March 19, 2014
The United Nations Relief and Works Agency (UNRWA) delivered 465 food parcels to the citizens of Yarmouk refugee camp Tuesday, marking the first time humanitarian assistance has reached the camp since February 28. The halt in aid delivery coincided with the collapse of the camp’s fragile, 19-day ceasefire agreement, which gave way to renewed violence when Jabhat a-Nusra fighters re-entered the camp, having previously departed under the terms of the ceasefire. The group released a statement March 2 announcing that it would return to Yarmouk in response to pro-Assad fighters’ refusal to abide by the terms of the ceasefire, limiting aid entry and arresting civilians seeking to receive assistance.
Tuesday’s shipment brought the total number of food parcels delivered since January 18 to 8,173, according to UNRWA spokesman Chris Gunness, who added that the amount was “not enough, but we hope to do more tomorrow.”
“There are between 5,500 and 6,000 families in Yarmouk,” says Farouk a-Rafaai, a Yarmouk-based activist. “The amount of aid that has been delivered isn’t enough for half of them.” He tells Syria Direct’s Mohammad al-Haj Ali that the situation in and around Yarmouk is on the brink of transforming into “genocide by hunger and poverty.”
Children stand by a fire for warmth in Yarmouk. Photo courtesy of Chris Gunness.
Q: To what extent have the condition’s of last month’s ceasefire been fulfilled?
The truce was never implemented to begin with. The delivery of humanitarian assistance depends on the regime’s goodwill—it’s not included in the conditions of the truce. 3,000 parcels were delivered last month, and then they stopped.
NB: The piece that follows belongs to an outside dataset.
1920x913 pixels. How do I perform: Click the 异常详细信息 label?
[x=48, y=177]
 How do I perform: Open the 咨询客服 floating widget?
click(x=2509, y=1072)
Then yesterday a number of additional parcels were delivered after a night of shelling and destruction.
We expected that the level of violence would dramatically decrease because of the ceasefire, but after what happened in Babila and Beit Sahim, we can never trust any reconciliations or truces put forward by the regime.
Q: How close do these deliveries come to meeting the camp’s needs?
There are between 5,500 and 6,000 families in Yarmouk. The amount of aid that has been delivered isn’t enough for half of them. More importantly, one food parcel doesn’t feed a family for more than a week. Southern Damascus is dying; if something isn’t done to stop this human tragedy, it could transform into genocide by hunger and poverty.